The backlash against the iPad was inevitable and predictable. The lack of a hard keyboard was enough to send most geeks into a fit. But the backlash against the iPad is particularly vicious and visceral.

The word “iTampon” is the #2 worldwide trending topic on Twitter right now.

“This thing sucks. Anyone who buys it is a moron,” says one commenter at Engadget.

Some sites, particularly Gizmodo, are going the extra mile in iPad-bashing.

“My god, am I underwhelmed by the iPad,” says Gizmodo’s Adam Frucci. “This is as inessential a product as I’ve ever seen, but beyond that, it has some absolutely backbreaking failures that will make me judge anyone who buys one.”

But similar reactions greeted the iPhone, the iPod and the original iMac (no keypad, closed system, no floppy), and look what happened to them. They’re just the most popular smartphone, MP3 player and single model of a PC ever built.

Thing is, the last people to ask about the iPad are geeks. This isn’t a product built for them. They’re WAY too in the weeds. They can’t get over the lack of camera, multasking or Flash. But ask my wife about the iPad and Flash and she’ll look at you like you’re speaking in tongues.

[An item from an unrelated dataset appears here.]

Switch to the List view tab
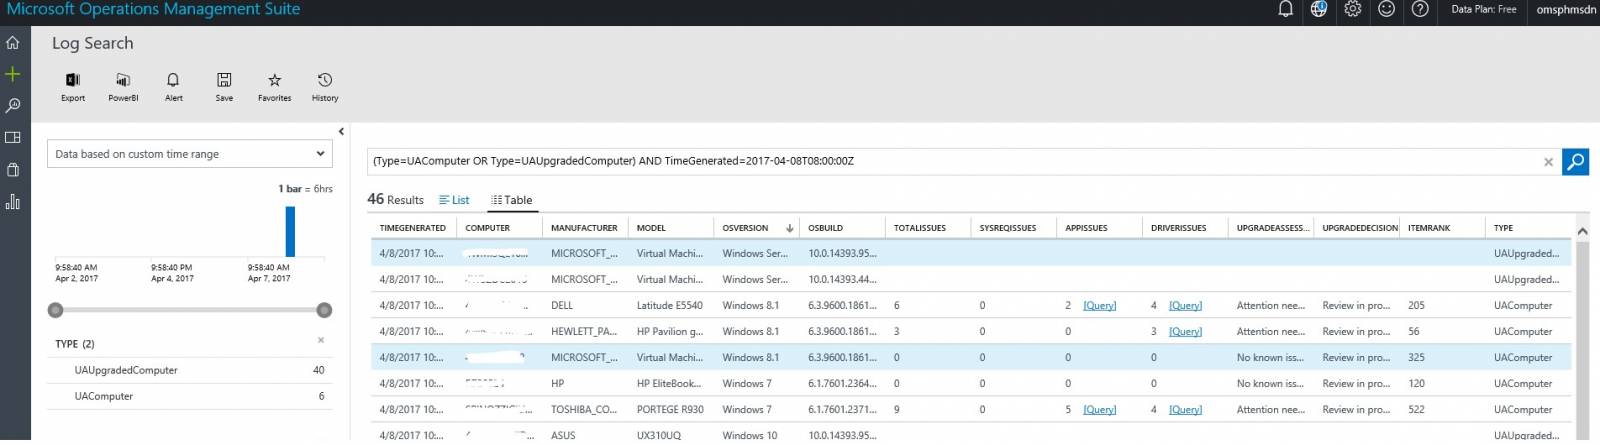(454, 200)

As we predicted, the iPad is Steve Jobs’ “computer for the rest of us.” It’s a natural successor to the original Mac, which introduced the GUI to PCs – and was derided by geeks as a “toy.” But look around, the GUI kinda caught on.

The iPad is not for geeks. It’s for ordinary people who want a lightweight computer and are sick of computer headaches. This is a machine you’d buy for your grandmother and not have to worry about tech-support.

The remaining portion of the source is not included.